Address of overloaded functions

H. S. Teoh hsteoh at quickfur.ath.cx
Wed Jul 3 08:43:30 PDT 2013


On Wed, Jul 03, 2013 at 05:41:25PM +0200, Artur Skawina wrote:
> On 07/03/13 17:27, H. S. Teoh wrote:
> > On Wed, Jul 03, 2013 at 05:15:48PM +0200, John Colvin wrote:
> >> On Wednesday, 3 July 2013 at 15:03:46 UTC, Artur Skawina wrote:
> >>> On 07/03/13 16:52, John Colvin wrote:
> >>>> Is there any way to take the address of any of an overloaded set
> >>>> of functions?
> >>>>
> >>>> import std.stdio;
> >>>>
> >>>> void foo(int a){ writeln("overload int"); }
> >>>> void foo(long b){ writeln("overload long"); }
> >>>>
> >>>> void main()
> >>>> {
> >>>>    auto b = &foo; //ambiguous => error
> >>>>    b(2); //valid for either overload
> >>>> }
> >>>
> >>>    void function(long) b = &foo;
> >>>
> >>> artur
> >>
> >> Thanks, that works
> > 
> > This is interesting.
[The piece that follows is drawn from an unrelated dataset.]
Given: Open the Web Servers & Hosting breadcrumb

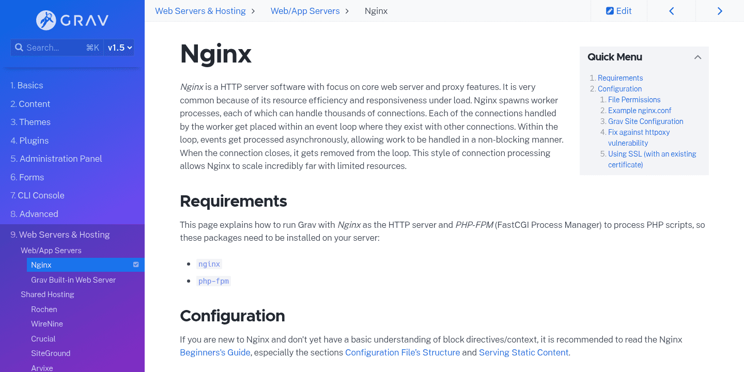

How does C++ handle this? (Or does it?)
> 
> The same - the context determines which overload is chosen, and 
> ambiguity is an error.

Oh, so it tells the difference by whether you write

	void (*p)(int) = foo;

or

	void (*p)(long) = foo;

?

I guess that makes sense.


T

-- 
There are 10 kinds of people in the world: those who can count in binary, and those who can't.